RIT helps create app featuring historic sites

Finger Lakes Interactive Play app designed at RIT with the Finger Lakes Path Through History Workgroup of the Finger Lakes Regional Economic Development Council

Susan B. Anthony has a mobile app.

The home and museum of one of the area’s most prominent citizens will be part of a mobile app featured in the New York State Path Through History initiative. It is among 12 historic sites in the region using a scavenger hunt concept as the basis for the app called FLIP: Finger Lakes Interactive Play.

A formal launch of the app, a demonstration and reception takes place at 3 p.m. Thursday, July 17, at Student Innovation Hall at Rochester Institute of Technology.
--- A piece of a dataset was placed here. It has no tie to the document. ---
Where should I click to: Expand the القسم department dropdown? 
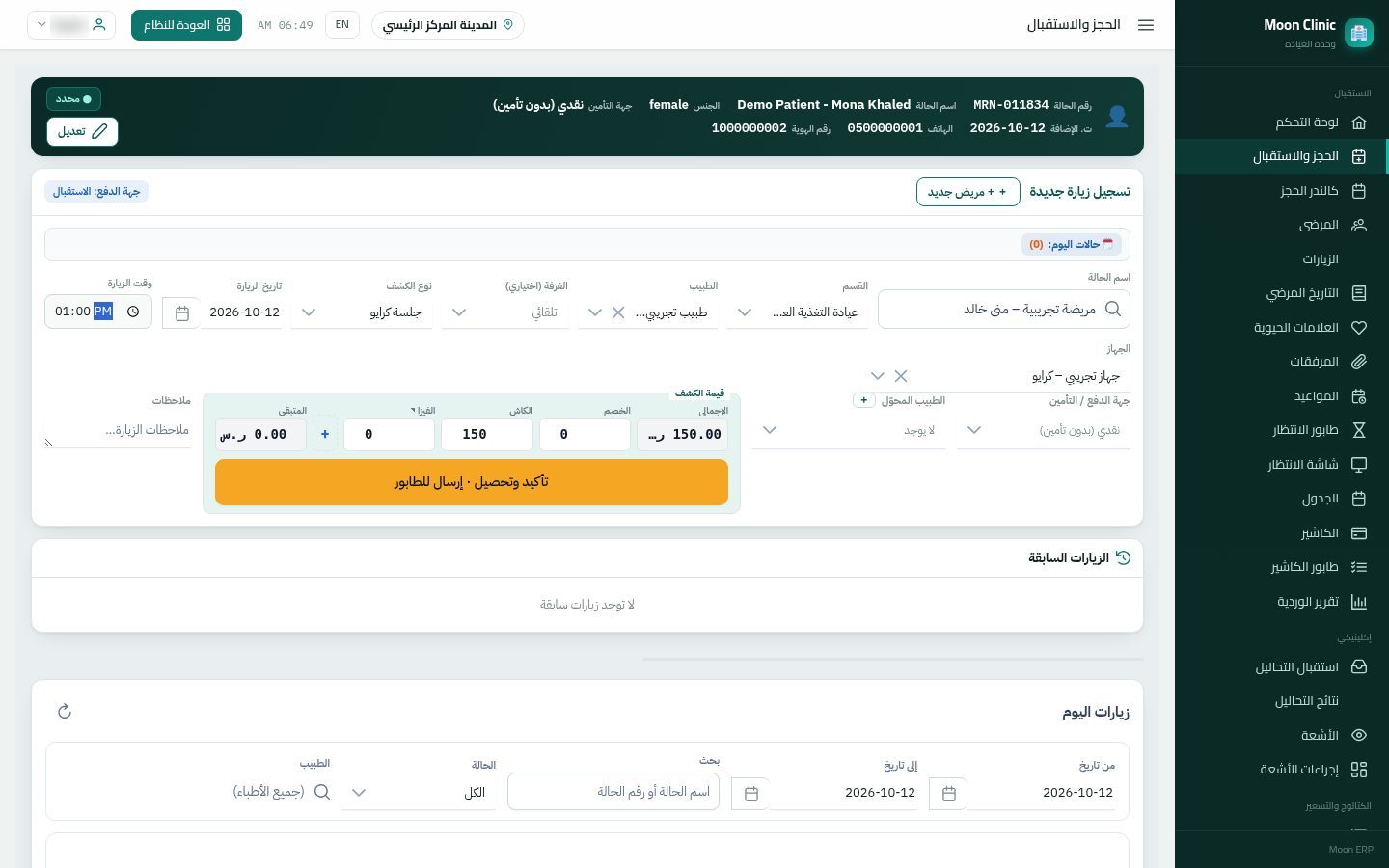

FLIP highlights multiple historic sites in the nine-county area of the Finger Lakes Economic Development Council as a way to enhance visitor experiences to well-known landmarks including: the Arcade and Attica Railroad, Clara Barton Chapter 1 of the American Red Cross, Ganondagan State Historic Site, The George Eastman House, Historic Palmyra, the Jell-O Gallery and Museum, Medina Railroad Museum, the National Susan B. Anthony House, the Rochester Museum and Science Center, Seneca Falls Museum of Waterways and Industry, Sonnenberg Gardens and Mansion State Historic Site and the Women’s Rights National Historical Park.

Members of each of the organizations have been invited to attend the demonstration at RIT.

Path Through History is an online site with links, images and background information about New York’s historic and cultural sites. The new app is the Finger Lakes region’s contribution to the state’s Path Through History initiative to help increase visitation to, and awareness of, the sites, as well as providing enhanced informational resources is a means to spur tourism, one of the key economic development areas highlighted by New York Gov. Andrew Cuomo.

“We’re excited about this project as we wanted to do a non-traditional type of marketing in support of the governor’s initiative,” said Richard Parker, regional director, Genesee State Park Region and co-chair of the Finger Lakes Path Through History Workgroup. “We believe this is a very unique and engaging way to encourage people of all ages to explore the wonderfully diverse historic attractions in our region.”

Pathways Through History is one of several initiatives, along with the New York Outdoors, Taste of NY and I Love NY campaigns, to promote tourism across the state. Since these have began, more than $4 billion in revenue has been generated, according to the governor’s office.

“FLIP will be a great way for kids and adults to interact while at the site or even before they get there for a tour,” said Rick Lagiewski, senior lecturer in RIT’s College of Applied Science and Technology, School of International Hospitality and Service Innovation, and principal investigator for the grant.

The FLIP app is free and available on the New York State Path Through History website. It was developed over the past year through a collaboration between the Finger Lakes Path Through History Workgroup and a multidisciplinary team at RIT. The RIT team includes Lagiewski and Shaun Foster, assistant professor in RIT’s College of Imaging Arts and Sciences, School of Design; Stephen Jacobs, associate professor, and Joe Pietruch, lecturer, both faculty in RIT’s B. Thomas Golisano College of Computing and Information Sciences, School of Interactive Games and Media. The latter two are also part of the MAGIC Center. The team was awarded a $100,000 grant from the Finger Lakes Regional Economic Development Council.